* **Activity**: Once the line with "Instruction: Switch to" is found in the entries below, repeat it and each following line exactly, up to and including the line with "Task: Open the Symbolliste bearbeiten link". Add no other lines.

* **Input data**:
== Segment start ==
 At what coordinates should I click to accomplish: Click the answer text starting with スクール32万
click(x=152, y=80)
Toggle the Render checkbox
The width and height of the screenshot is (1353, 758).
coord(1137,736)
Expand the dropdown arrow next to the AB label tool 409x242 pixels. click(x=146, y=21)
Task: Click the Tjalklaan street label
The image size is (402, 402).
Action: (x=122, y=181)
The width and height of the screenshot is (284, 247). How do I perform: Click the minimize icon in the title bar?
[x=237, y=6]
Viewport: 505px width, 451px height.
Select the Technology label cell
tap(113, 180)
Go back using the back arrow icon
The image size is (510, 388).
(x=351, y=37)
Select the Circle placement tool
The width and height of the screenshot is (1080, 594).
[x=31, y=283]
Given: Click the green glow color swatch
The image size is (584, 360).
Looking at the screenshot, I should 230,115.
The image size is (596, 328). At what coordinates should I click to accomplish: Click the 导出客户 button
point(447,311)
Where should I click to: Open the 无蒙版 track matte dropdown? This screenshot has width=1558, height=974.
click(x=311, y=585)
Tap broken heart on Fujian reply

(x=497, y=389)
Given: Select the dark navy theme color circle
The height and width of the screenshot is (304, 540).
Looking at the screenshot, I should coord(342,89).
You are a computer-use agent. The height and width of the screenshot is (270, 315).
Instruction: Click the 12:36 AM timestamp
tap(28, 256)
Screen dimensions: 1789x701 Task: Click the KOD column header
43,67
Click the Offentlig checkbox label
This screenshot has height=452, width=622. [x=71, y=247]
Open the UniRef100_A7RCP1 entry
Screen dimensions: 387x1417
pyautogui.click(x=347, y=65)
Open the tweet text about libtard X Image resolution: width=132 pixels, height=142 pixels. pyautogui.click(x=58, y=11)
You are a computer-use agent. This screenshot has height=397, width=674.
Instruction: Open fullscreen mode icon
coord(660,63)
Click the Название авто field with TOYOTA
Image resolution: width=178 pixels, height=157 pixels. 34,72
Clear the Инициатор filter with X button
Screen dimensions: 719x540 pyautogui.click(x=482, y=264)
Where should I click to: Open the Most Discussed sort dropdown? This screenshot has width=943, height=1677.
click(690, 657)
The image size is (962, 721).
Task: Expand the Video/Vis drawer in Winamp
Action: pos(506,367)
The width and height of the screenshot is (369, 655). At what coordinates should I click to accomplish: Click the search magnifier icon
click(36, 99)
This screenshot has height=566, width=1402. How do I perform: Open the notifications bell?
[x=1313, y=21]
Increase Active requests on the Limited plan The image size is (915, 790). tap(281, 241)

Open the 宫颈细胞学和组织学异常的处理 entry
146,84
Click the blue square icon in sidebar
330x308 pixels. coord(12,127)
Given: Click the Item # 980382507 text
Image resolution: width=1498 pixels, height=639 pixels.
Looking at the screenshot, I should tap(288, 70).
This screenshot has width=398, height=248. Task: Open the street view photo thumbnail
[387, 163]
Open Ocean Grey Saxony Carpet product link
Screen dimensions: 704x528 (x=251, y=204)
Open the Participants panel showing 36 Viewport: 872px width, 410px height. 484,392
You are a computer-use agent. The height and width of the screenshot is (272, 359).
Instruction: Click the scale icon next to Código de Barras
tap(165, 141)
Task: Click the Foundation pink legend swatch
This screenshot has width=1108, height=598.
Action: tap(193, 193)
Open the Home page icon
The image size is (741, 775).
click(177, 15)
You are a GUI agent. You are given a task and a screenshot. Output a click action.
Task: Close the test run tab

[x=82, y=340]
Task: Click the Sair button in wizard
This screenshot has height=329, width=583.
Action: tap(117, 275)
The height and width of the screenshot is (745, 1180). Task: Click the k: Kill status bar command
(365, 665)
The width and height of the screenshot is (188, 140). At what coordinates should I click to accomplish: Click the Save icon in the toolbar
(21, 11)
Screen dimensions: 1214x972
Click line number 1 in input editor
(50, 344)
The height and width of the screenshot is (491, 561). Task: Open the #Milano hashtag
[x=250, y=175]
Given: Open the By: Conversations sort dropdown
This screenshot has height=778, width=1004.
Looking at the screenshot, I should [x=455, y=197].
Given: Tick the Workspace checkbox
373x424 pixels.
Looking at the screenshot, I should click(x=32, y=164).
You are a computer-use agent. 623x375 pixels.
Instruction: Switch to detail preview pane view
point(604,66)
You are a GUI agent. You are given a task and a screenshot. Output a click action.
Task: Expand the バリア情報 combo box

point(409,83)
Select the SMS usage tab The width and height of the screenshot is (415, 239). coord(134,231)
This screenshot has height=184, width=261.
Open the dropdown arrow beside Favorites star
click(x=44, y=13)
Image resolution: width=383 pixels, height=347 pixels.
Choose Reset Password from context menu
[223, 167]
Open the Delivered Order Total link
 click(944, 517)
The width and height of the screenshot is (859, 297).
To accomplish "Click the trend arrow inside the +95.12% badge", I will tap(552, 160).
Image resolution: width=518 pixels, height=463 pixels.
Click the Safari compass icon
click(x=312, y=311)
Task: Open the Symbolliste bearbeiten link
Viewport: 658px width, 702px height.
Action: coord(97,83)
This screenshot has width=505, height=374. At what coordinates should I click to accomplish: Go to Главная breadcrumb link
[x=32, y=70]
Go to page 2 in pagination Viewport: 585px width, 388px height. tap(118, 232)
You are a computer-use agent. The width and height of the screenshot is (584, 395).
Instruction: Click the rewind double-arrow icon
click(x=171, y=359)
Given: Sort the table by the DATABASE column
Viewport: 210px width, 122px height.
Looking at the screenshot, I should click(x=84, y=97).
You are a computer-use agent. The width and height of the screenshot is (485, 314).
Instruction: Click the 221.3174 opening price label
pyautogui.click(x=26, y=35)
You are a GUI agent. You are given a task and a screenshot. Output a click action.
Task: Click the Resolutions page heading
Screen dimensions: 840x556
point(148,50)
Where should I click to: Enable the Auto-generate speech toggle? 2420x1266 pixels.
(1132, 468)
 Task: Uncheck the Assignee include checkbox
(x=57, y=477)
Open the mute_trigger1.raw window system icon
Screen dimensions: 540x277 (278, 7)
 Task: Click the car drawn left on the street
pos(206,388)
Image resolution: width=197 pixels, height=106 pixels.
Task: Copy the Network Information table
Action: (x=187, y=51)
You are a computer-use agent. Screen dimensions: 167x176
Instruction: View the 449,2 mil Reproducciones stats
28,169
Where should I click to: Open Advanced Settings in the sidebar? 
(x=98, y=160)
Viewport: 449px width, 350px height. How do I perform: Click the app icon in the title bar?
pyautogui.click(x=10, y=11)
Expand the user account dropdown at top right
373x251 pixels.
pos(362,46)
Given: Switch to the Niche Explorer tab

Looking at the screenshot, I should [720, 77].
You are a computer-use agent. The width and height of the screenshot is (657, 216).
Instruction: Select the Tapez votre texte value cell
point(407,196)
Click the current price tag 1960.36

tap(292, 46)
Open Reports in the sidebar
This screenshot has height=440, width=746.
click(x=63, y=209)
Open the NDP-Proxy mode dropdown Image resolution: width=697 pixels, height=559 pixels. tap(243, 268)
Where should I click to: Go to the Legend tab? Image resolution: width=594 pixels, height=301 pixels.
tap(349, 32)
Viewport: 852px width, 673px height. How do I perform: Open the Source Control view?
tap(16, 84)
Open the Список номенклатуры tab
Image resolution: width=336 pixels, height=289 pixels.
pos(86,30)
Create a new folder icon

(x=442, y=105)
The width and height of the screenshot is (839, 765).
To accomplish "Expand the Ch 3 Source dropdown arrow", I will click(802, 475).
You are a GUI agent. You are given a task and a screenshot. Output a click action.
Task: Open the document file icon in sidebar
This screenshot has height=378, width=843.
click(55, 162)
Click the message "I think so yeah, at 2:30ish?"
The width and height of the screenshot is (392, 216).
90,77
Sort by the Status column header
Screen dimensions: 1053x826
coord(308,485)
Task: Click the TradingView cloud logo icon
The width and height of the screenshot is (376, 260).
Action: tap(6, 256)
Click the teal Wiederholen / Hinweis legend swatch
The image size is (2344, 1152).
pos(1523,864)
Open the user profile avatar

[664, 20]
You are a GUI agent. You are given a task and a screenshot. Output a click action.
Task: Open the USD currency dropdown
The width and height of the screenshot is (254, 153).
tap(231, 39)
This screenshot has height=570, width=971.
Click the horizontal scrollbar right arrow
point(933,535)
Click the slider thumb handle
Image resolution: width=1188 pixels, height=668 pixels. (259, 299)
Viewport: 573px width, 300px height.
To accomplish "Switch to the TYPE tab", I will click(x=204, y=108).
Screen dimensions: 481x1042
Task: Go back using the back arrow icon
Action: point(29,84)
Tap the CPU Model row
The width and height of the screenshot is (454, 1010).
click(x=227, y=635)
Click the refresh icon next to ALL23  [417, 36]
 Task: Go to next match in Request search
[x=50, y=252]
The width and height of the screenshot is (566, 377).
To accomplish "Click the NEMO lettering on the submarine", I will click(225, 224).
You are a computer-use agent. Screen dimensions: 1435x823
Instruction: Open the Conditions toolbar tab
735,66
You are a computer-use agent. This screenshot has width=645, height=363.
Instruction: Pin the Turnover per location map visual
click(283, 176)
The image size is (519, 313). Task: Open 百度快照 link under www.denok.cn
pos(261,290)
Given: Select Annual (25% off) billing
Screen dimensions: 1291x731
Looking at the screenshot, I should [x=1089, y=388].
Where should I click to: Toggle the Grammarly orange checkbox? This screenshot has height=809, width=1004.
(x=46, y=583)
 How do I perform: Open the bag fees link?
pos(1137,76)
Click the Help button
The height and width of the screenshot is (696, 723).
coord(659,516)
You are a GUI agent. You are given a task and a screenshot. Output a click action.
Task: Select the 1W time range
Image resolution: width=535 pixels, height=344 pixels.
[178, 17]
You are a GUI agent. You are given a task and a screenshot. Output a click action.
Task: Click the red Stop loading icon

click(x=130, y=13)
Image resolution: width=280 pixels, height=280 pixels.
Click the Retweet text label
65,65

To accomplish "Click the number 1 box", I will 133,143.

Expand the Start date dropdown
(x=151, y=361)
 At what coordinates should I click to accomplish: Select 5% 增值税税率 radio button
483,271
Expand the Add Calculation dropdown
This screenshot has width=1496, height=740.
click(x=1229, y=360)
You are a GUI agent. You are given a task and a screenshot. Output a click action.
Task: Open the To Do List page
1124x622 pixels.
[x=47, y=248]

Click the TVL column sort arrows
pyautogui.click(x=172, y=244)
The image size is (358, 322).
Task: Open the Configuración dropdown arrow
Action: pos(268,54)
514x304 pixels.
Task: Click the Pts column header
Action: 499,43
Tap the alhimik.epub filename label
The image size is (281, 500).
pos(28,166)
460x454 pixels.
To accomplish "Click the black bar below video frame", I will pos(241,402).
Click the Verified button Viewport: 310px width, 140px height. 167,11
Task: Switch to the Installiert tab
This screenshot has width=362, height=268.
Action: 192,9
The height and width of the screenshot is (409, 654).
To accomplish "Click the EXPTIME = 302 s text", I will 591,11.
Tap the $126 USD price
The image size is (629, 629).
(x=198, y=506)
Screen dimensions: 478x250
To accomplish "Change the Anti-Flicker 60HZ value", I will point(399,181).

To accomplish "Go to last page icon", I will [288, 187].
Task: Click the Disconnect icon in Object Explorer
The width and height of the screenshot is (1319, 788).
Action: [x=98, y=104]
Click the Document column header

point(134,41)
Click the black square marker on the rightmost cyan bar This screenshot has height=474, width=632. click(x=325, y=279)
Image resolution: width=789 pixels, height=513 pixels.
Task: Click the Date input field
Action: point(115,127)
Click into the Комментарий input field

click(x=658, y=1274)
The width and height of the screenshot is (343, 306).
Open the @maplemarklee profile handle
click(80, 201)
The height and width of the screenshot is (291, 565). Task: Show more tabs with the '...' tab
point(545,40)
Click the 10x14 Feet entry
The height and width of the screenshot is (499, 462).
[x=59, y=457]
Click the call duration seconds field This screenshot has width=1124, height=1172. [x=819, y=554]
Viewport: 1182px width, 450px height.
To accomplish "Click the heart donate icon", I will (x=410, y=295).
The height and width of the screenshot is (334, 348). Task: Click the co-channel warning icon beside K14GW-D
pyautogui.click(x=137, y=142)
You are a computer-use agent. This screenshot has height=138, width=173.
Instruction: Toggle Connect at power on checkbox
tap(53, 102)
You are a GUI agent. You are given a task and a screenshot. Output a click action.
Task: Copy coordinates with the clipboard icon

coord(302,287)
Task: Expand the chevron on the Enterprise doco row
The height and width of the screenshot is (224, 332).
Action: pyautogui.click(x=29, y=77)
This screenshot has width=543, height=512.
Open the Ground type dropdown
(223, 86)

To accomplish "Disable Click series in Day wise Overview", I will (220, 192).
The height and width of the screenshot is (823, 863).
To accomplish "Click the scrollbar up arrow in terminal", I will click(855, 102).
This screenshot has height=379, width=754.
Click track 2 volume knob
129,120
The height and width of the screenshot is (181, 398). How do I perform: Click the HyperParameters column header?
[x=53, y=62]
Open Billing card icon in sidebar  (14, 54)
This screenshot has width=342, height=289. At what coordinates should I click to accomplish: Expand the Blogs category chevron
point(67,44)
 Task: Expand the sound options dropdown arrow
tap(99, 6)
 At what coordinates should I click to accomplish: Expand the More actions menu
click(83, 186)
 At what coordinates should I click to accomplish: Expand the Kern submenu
== Segment end ==
* **Answer box**:
Instruction: Switch to detail preview pane view
point(604,66)
You are a GUI agent. You are given a task and a screenshot. Output a click action.
Task: Expand the バリア情報 combo box

point(409,83)
Select the SMS usage tab The width and height of the screenshot is (415, 239). coord(134,231)
This screenshot has height=184, width=261.
Open the dropdown arrow beside Favorites star
click(x=44, y=13)
Image resolution: width=383 pixels, height=347 pixels.
Choose Reset Password from context menu
[223, 167]
Open the Delivered Order Total link
 click(944, 517)
The width and height of the screenshot is (859, 297).
To accomplish "Click the trend arrow inside the +95.12% badge", I will tap(552, 160).
Image resolution: width=518 pixels, height=463 pixels.
Click the Safari compass icon
click(x=312, y=311)
Task: Open the Symbolliste bearbeiten link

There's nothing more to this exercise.